What Happens If We Lose the Bet?
Let’s say the universe has a sense of humor, and YR4 actually hits a populated area. The impact could be equivalent to an 8-megaton explosion—500 times more powerful than the Hiroshima bomb. A city in its path would be completely vaporized in a 3 km radius, while third-degree burns could extend up to 26 km. If it lands in a densely populated area like Mumbai, we could be looking at 6 million casualties.
Not the kind of jackpot you want to hit.
So, Can We Stop It?
Hollywood has taught us that when an asteroid comes knocking, we call in Bruce Willis, train some oil drillers, and nuke the thing into oblivion. But in reality, stopping an asteroid isn’t as simple as launching a few missiles and hoping for the best. Our real options?
- Kinetic Impactor – Basically, smash a spacecraft into it and hope the impact nudges it off course. NASA tested this with the DART mission, which successfully shifted an asteroid’s orbit.
- Nuclear Detonation – A last-resort method where a nuke is detonated near the asteroid, vaporizing part of it and pushing it off course.
- Laser Ablation – A sci-fi-sounding but plausible method where a high-powered laser slowly changes the asteroid’s trajectory by vaporizing its surface.
- Gravity Tractor – Parking a heavy spacecraft near the asteroid and using gravitational pull to shift its orbit—a slow but reliable method if we have years to act.
The problem? These plans take time, money, and cooperation—three things humanity isn’t exactly known for handling well in crisis mode.
Are We Actually Going to Do Anything?
Right now, the official response to YR4 is “wait and see.” Scientists are gathering data, refining models, and hoping that when we get a better picture in 2028, the asteroid will decide to take the scenic route past Earth instead of through it.
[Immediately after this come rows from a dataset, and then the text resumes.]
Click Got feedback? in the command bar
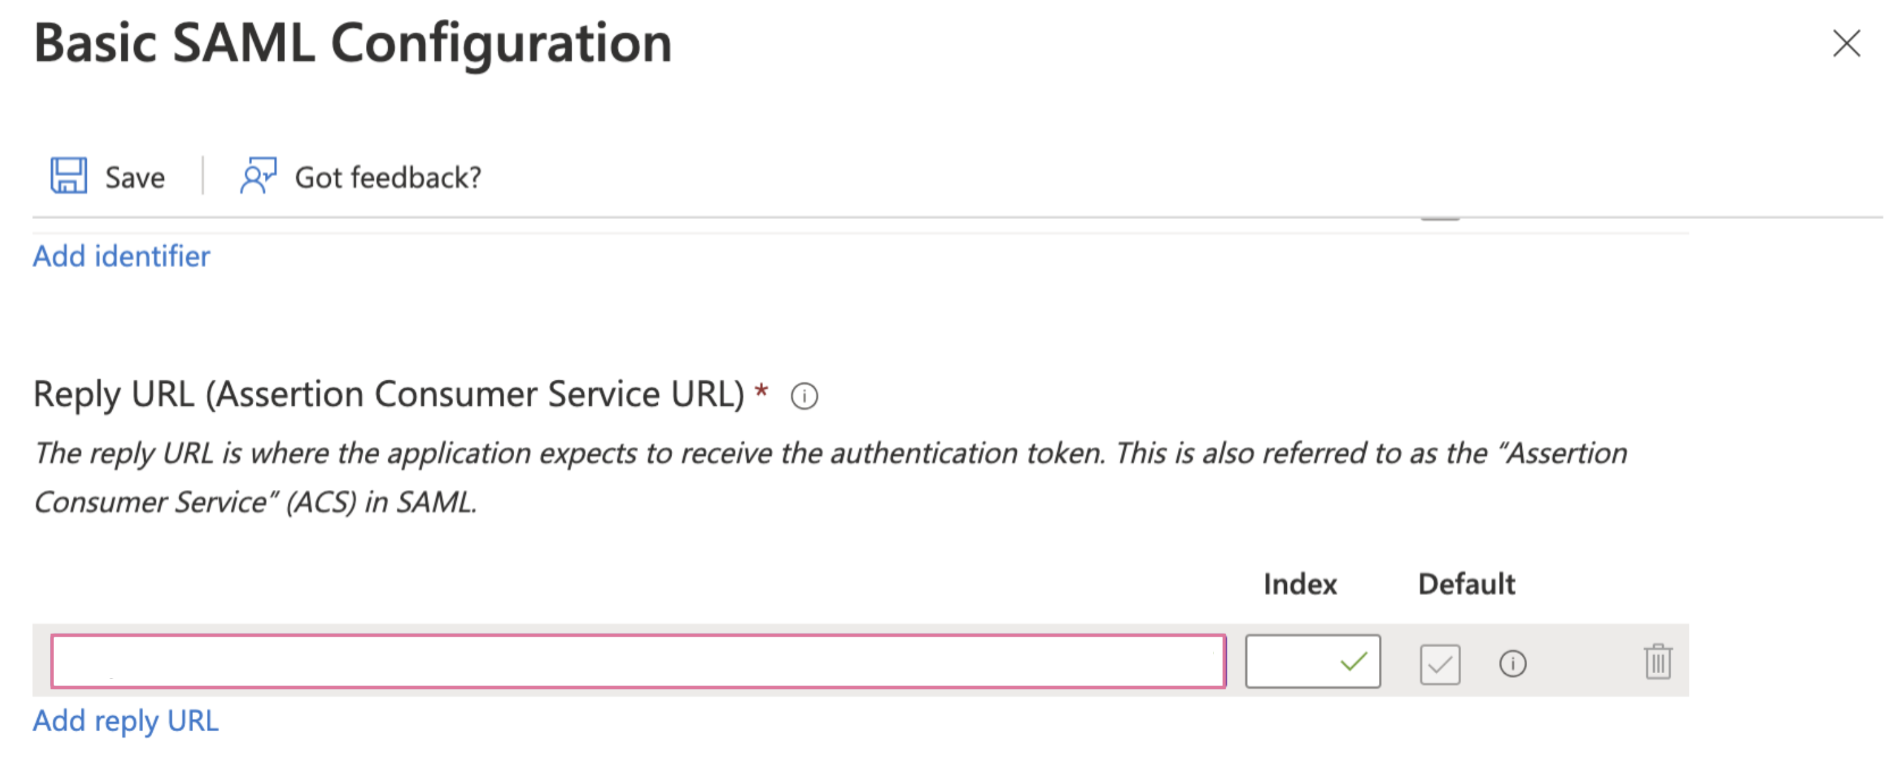The height and width of the screenshot is (771, 1899). coord(363,176)
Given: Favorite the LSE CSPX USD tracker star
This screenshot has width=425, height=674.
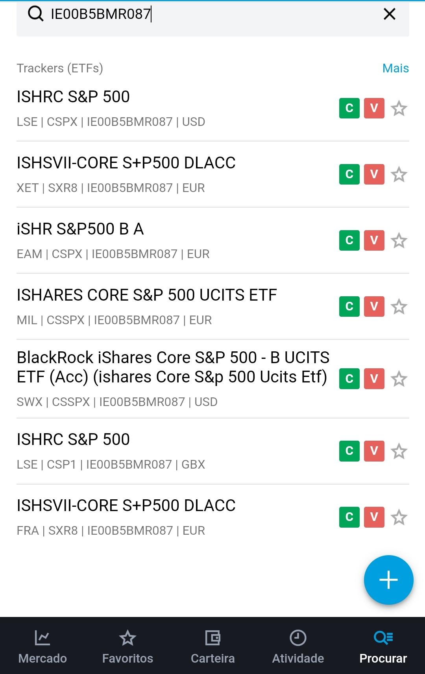Looking at the screenshot, I should click(x=399, y=108).
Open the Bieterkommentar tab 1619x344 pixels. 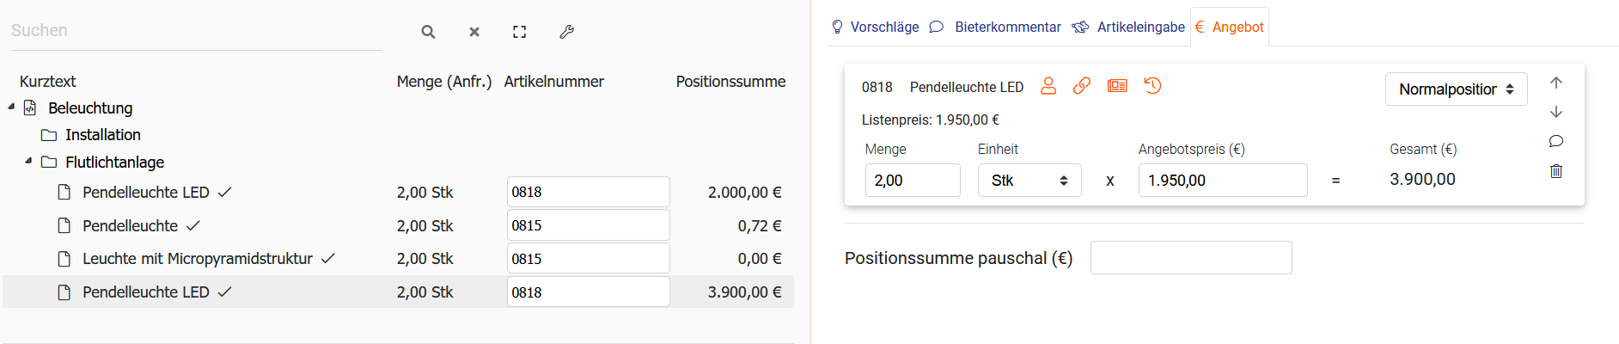click(997, 28)
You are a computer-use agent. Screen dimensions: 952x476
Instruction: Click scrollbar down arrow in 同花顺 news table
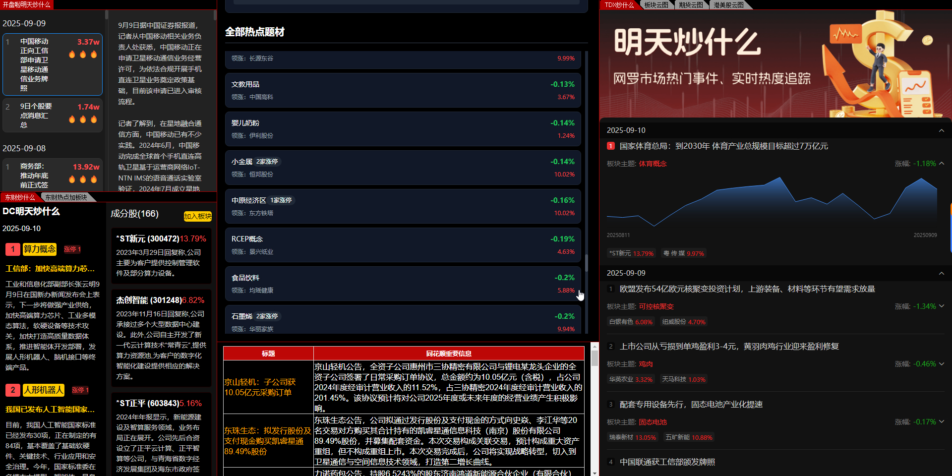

But history has a way of teaching lessons too late. If YR4 does turn out to be on a collision course, will we act in time? Or will we wait until it’s too late—bickering over budgets while a 90-meter rock barrels toward us at 33,500 mph?
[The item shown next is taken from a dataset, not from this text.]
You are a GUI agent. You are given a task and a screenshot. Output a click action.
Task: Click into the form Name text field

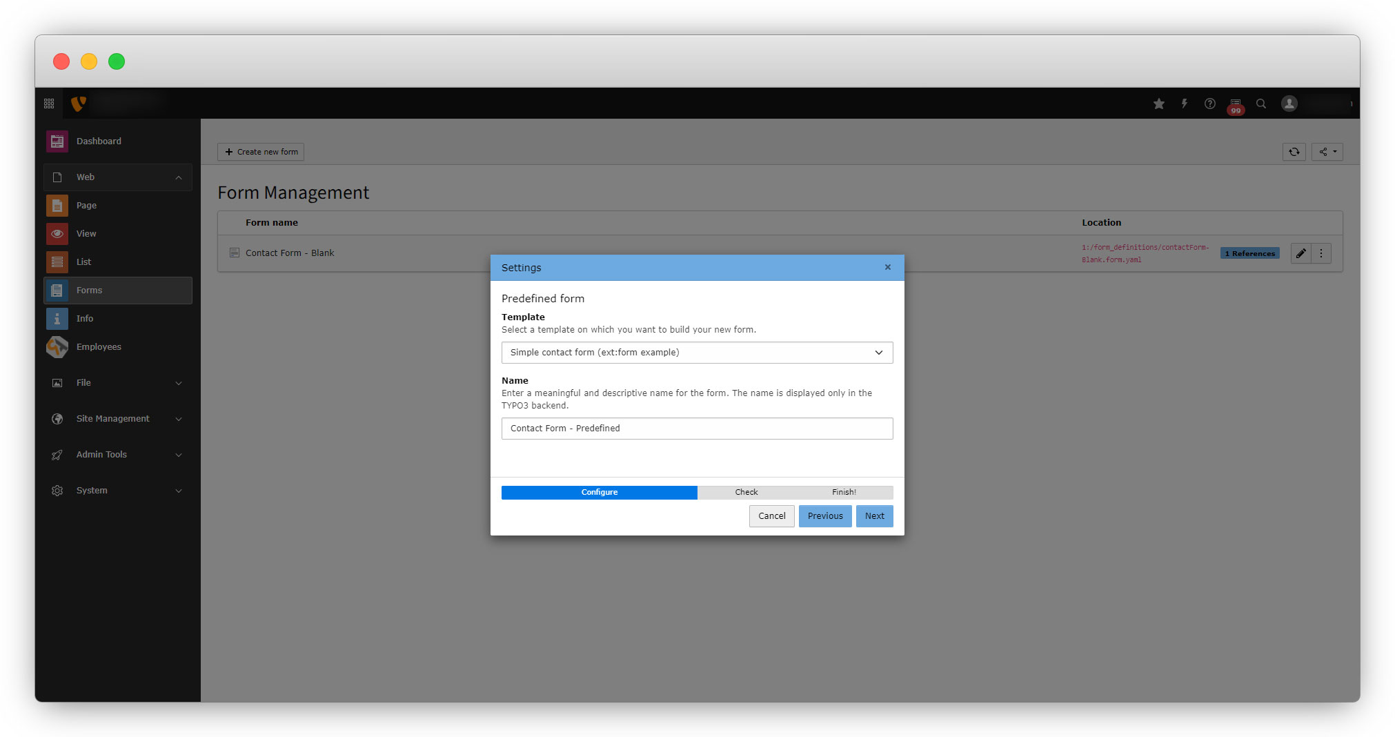pos(697,429)
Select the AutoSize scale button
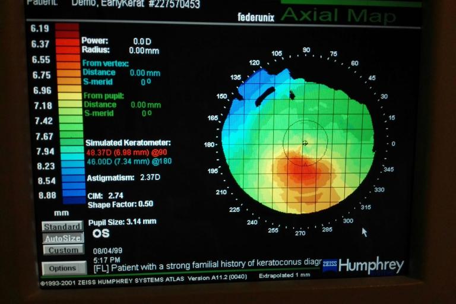 tap(62, 238)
One country isn’t waiting around. China has already announced a planetary defense program, with plans for a kinetic impact mission by 2030. If YR4 turns out to be a real threat, they might just be the ones to step in while everyone else argues over who should pay for it.
Final Thought: The Age of Folly
Mark Twain once said, “Courage is resistance to fear, mastery of fear—not absence of fear.”
We are at a crossroads. Humanity is capable of predicting, planning, and acting, but history suggests we tend to ignore problems until they punch us in the face. This is what I call the Age of Folly—where we have the tools to prevent disaster but are too distracted by politics, profits, and procrastination to use them.
In terms of its celestial dance, 2024 YR4 completes an orbit around the Sun approximately every 4.05 years. After its initial discovery, it made a close approach to Earth on December 25, 2024, and is slated for another near-Earth rendezvous around December 17, 2028.
If YR4 is a false alarm this time, we’ll all breathe a sigh of relief and go back to our daily lives. But what about the next one? Because there will be a next one in 4years. The universe isn’t done rolling the dice.
So the real question isn’t “Will YR4 hit?” It’s “Will we learn from it before it does again?”